Exercise instructions →
Working from the records below, repeat exactly the lines starting at the line that contains "Image resolution: width=1456" and ending at the line that contains "Given: Click the Parking Slot car icon", inclusive.
-------
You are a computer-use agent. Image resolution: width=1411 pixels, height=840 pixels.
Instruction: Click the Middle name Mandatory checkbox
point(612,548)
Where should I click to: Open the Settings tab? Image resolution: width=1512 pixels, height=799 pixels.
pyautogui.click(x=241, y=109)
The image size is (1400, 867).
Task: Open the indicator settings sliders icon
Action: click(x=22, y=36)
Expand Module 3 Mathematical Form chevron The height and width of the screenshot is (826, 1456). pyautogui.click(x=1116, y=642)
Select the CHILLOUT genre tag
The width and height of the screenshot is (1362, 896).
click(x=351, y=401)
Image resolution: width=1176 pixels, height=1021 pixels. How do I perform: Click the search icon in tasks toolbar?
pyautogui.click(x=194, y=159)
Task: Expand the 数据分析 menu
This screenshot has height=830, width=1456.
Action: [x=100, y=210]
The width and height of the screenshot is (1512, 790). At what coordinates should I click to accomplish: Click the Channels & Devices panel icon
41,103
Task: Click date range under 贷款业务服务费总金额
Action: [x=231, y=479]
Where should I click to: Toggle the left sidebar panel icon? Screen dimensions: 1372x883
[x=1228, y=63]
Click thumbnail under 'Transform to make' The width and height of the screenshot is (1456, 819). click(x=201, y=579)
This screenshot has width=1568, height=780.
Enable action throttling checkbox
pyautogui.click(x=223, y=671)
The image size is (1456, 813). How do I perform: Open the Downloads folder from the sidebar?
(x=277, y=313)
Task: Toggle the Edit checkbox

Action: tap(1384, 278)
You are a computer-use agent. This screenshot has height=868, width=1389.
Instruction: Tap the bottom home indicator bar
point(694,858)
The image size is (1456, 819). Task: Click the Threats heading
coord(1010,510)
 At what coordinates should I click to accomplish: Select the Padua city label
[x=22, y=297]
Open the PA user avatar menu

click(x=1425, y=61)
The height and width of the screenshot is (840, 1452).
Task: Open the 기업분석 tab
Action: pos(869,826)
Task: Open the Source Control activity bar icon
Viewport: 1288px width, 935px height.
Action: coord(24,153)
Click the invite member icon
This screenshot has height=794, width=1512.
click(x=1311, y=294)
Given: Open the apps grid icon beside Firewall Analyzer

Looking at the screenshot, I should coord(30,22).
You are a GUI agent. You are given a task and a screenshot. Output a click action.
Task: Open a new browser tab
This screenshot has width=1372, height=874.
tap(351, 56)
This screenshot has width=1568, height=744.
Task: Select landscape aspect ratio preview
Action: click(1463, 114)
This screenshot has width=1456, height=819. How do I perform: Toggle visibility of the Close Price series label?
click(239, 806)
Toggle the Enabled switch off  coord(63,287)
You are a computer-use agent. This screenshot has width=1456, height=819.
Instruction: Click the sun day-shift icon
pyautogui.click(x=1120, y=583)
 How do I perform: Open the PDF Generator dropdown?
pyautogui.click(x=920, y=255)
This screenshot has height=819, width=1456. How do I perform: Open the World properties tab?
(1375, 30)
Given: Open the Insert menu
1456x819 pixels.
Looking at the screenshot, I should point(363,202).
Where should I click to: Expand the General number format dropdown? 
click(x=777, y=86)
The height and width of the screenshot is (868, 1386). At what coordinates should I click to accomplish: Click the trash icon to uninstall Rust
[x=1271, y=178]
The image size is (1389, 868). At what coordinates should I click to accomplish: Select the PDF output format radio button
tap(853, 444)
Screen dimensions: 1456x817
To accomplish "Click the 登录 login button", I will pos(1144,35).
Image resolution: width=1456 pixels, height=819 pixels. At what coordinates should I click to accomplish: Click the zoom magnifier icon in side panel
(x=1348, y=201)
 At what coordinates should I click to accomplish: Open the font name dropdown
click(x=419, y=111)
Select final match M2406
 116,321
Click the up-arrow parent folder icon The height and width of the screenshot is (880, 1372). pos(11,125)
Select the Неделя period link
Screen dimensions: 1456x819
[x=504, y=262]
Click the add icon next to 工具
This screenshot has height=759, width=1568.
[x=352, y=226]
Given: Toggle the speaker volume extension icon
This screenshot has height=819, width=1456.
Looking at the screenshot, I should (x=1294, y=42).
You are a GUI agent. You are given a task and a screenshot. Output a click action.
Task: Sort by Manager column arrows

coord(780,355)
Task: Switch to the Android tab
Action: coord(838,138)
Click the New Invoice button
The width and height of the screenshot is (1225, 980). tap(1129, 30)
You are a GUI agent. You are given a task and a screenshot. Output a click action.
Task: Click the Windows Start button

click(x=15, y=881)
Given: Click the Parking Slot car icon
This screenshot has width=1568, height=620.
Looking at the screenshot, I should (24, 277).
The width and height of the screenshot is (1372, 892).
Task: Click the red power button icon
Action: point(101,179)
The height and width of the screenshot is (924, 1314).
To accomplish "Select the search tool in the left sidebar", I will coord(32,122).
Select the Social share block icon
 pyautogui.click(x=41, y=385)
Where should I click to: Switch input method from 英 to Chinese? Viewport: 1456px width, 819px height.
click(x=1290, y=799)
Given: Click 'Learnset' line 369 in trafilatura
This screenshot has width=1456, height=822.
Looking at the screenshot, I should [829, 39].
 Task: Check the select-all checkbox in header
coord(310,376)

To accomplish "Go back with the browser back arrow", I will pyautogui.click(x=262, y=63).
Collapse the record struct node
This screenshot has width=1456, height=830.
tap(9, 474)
-------
Worked solution →
Image resolution: width=1456 pixels, height=819 pixels. At what coordinates should I click to accomplish: Click the zoom magnifier icon in side panel
(x=1348, y=201)
 At what coordinates should I click to accomplish: Open the font name dropdown
click(x=419, y=111)
Select final match M2406
 116,321
Click the up-arrow parent folder icon The height and width of the screenshot is (880, 1372). pos(11,125)
Select the Неделя period link
Screen dimensions: 1456x819
[x=504, y=262]
Click the add icon next to 工具
This screenshot has height=759, width=1568.
[x=352, y=226]
Given: Toggle the speaker volume extension icon
This screenshot has height=819, width=1456.
Looking at the screenshot, I should (x=1294, y=42).
You are a GUI agent. You are given a task and a screenshot. Output a click action.
Task: Sort by Manager column arrows

coord(780,355)
Task: Switch to the Android tab
Action: coord(838,138)
Click the New Invoice button
The width and height of the screenshot is (1225, 980). tap(1129, 30)
You are a GUI agent. You are given a task and a screenshot. Output a click action.
Task: Click the Windows Start button

click(x=15, y=881)
Given: Click the Parking Slot car icon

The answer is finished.